Asked whether Renault would consider stopping non-essential activities like F1 and its Alpine brand, Delbos said: “I am not specifically targeting those two activities that you mentioned but clearly the review of the ‘Drive the Future’ plans means that we put [everything] on the table.
“It is like a normal process. It is just not a minor review. We are really launching a deep review of our ‘Drive the Future’ plan in order to take into account the new context of the market, the change in usage, mobility etc. and the current situation of the group.
“Everything can be on the table at some point. This is a deep review of our strategy and of our plan.”
Ghosn was a driving force in committing Renault to return to F1 as a works team in 2016, with it being given a long-term plan to return to the front of grand prix racing.
But while the works team had made progress to finish fourth in the constructors’ championship last year, this season has been more of a struggle.

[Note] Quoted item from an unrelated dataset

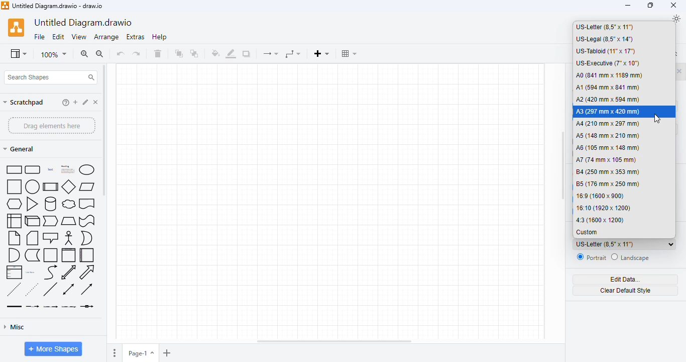 The height and width of the screenshot is (362, 686). Describe the element at coordinates (631, 258) in the screenshot. I see `landscape` at that location.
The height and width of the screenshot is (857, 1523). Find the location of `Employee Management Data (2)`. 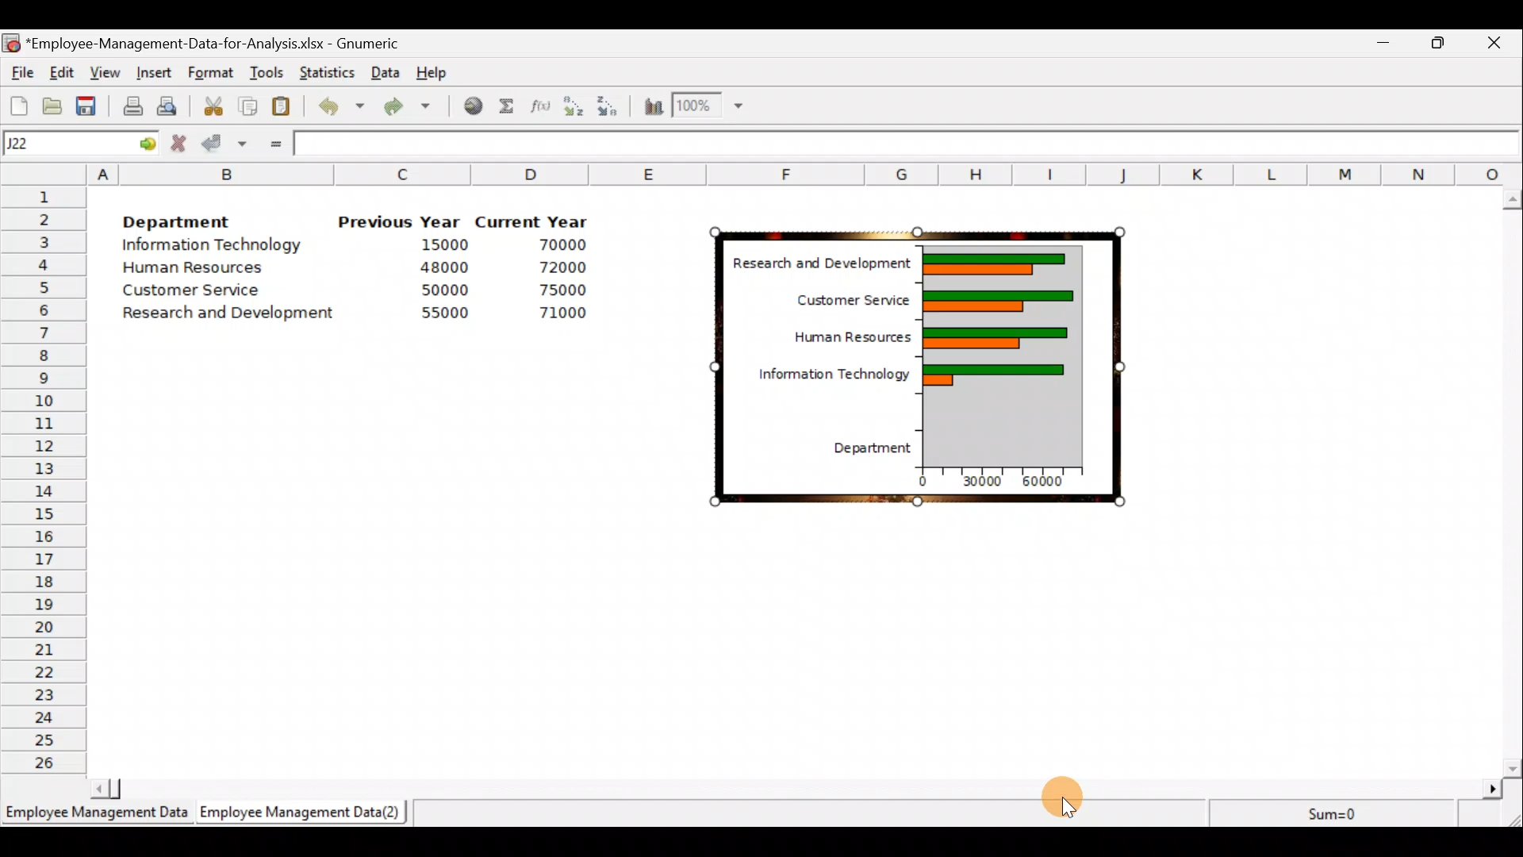

Employee Management Data (2) is located at coordinates (303, 812).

As well as suffering reliability problems earlier in the campaign which hindered its points-scoring potential, Renault more recently was disqualified from the Japanese Grand Prix for running what stewards ruled was a driver aid.
The team is also having to face up to the fact that despite the introduction of a budget cap from 2021, it will likely have to increase its own financial commitment if it is to take on the might of Mercedes, Ferrari and Red Bull.
Renault announced that group revenue fell 1.6% to 11.3 billion Euro in the third quarter on the back of a changing dynamic in the road car markets – especially a shift away from diesel engines. Sales by volume were down 4.4%.
The fresh questions about Renault's F1 team comes against the backdrop of a commitment the company made on its return to continue beyond 2021 at least as an engine supplier in return for improved commercial rights income terms.
However, that situation has now shifted with Renault not currently having any customer terms after next year.
Renault F1 managing director Cyril Abiteboul said: "We are under the Concorde Agreement, a bipartite agreement, until the end of 2020, like every single team in the paddock.
"There is a new Concorde, 2021-2025, that will be offered. And in addition to that we have as we said previously some form of commitment towards supply of engine.
"But as you know, we are not supplying engines to anyone apart from us."